William was the kind of man who used to hit the ceiling with a broomstick or the walls with his fists, screaming about the racket. Even if it was something as simple as a baby waking up at night for some milk.
“Glad to hear you have someone new around if you ever need anything,” I said, thinking about the last neighbor. A man who my uncle had pissed off so badly that I wasn’t sure he would so much as call the cops if he heard a scream. At least not until the smell of decomposition got too strong to ignore.
“Don’t need help,” he griped, flicking ash toward the ashtray instead of actually making it in. Not that he could have anyway with how full it was.
I rinsed the last coffee cup, then made my way over to grab the ashtray, dumping it in the trash before returning it.
It was killing me not to be able to run a vacuum, no idea how many skin cells, ashes, or dirt was crushed into the discolored carpet.

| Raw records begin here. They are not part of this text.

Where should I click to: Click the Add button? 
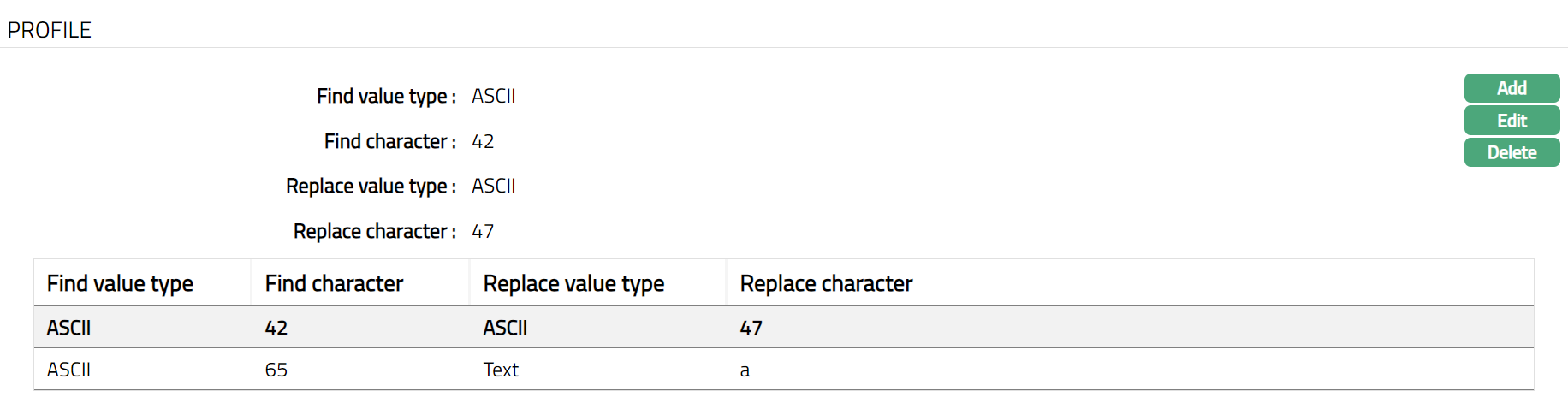(1512, 88)
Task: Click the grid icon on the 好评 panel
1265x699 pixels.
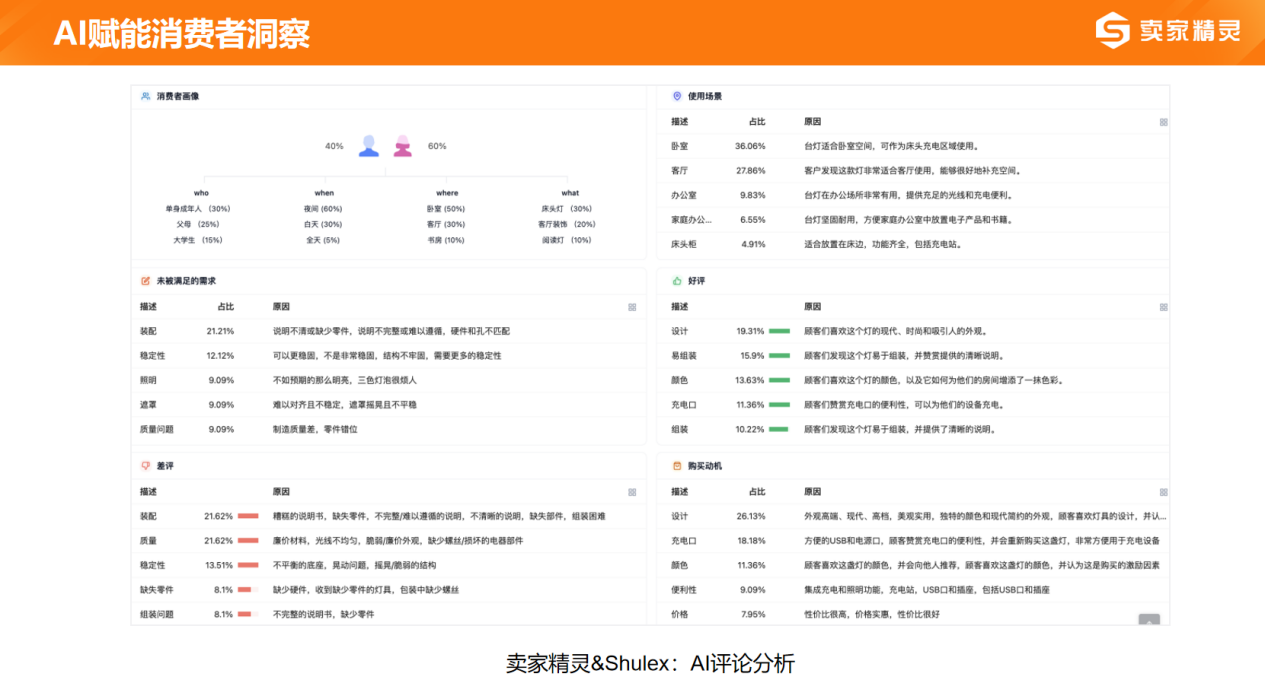Action: (1163, 305)
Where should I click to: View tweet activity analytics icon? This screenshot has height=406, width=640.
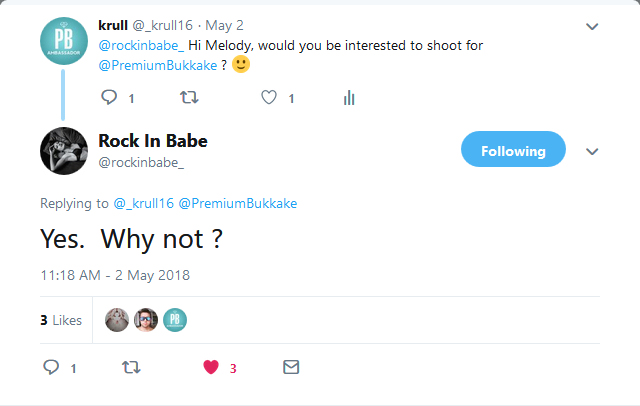click(349, 97)
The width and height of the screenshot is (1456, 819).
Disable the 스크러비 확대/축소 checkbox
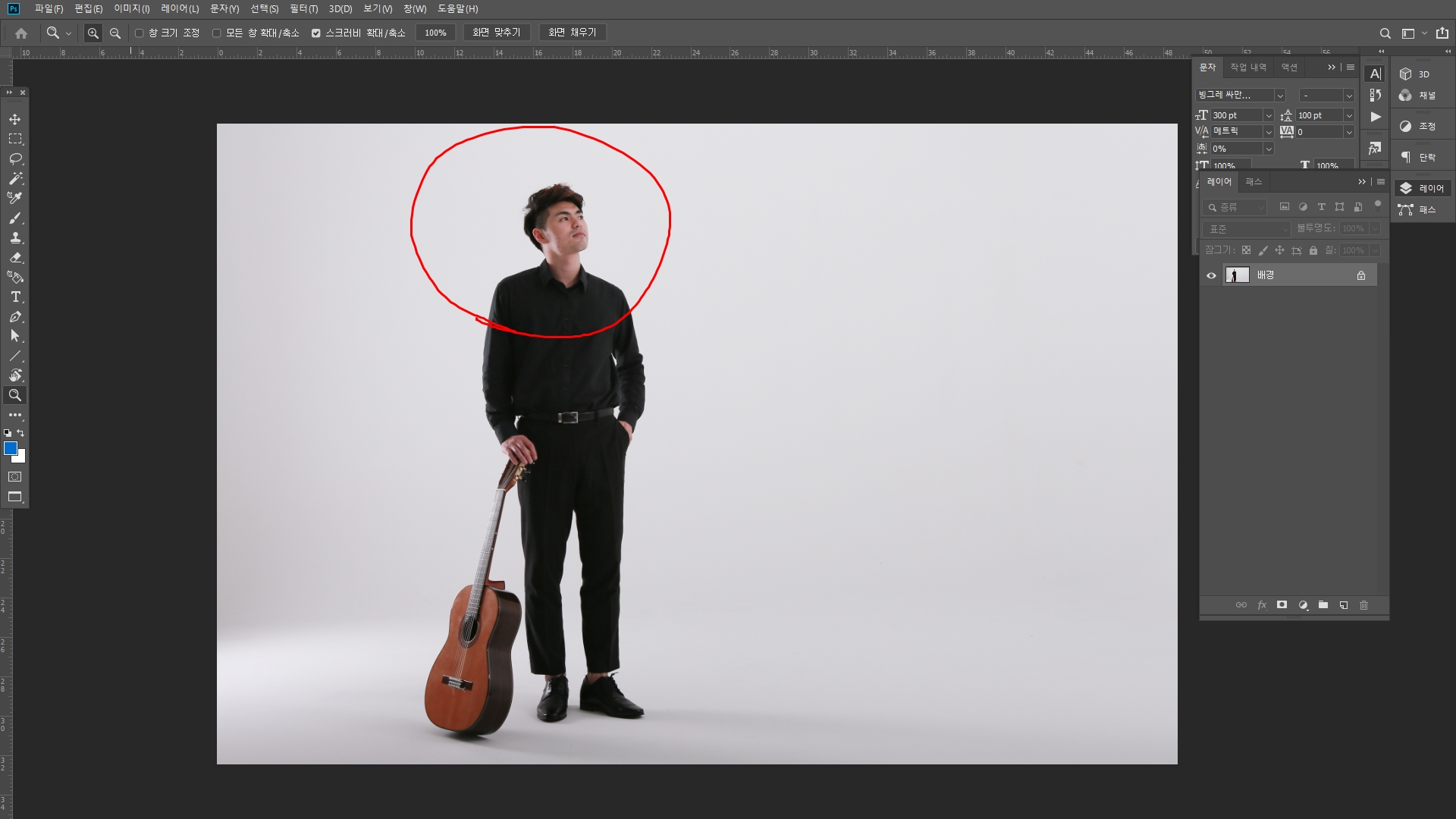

I’d actually been kind of a slob myself when I lived at home and a few of the years living at the clubhouse. Enough that the guys used to rib me about it. But when I started to care for my uncle who lived in his own filth—unlike my grandfather who tried to keep things at least somewhat tidy—you could say I saw the light and the error of my ways.
Now, I was a lot more conscious about shit like that. Not a neat freak by any stretch of the imagination. But bothered enough by mold and dust that I wanted to clean it when I saw it.
Each time I was in this apartment, though, I became aware of a new kind of filth to clean.
Suddenly, the dirt on the windows was driving me a bit nuts. Enough that I made my way back to the cleaning supplies, grabbing the glass cleaner and some paper towels, and getting to work on them.
My stomach felt a little sick at seeing the nearly black grime that coated several changes of paper towels before, suddenly, the sun was streaming in again.
“The fuck you do that for?” my uncle grumbled. “Now there’s a glare on the TV.”
Of course there was.
I drew down the grimy blinds to satisfy him before making my usual trip into the bathroom to clean up, then collect some clothes to wash.
When I made my way toward the laundry room, I glanced over at the whiteboard.
Under my riddle was the answer in a swirly, feminine script.
He’s already stuffed.
I didn’t know who this Jade woman was. But I prayed to hell that she didn’t get too close to my uncle. Because it would be a real shame for all her smart and kind to get ruined by all his cranky ingratitude.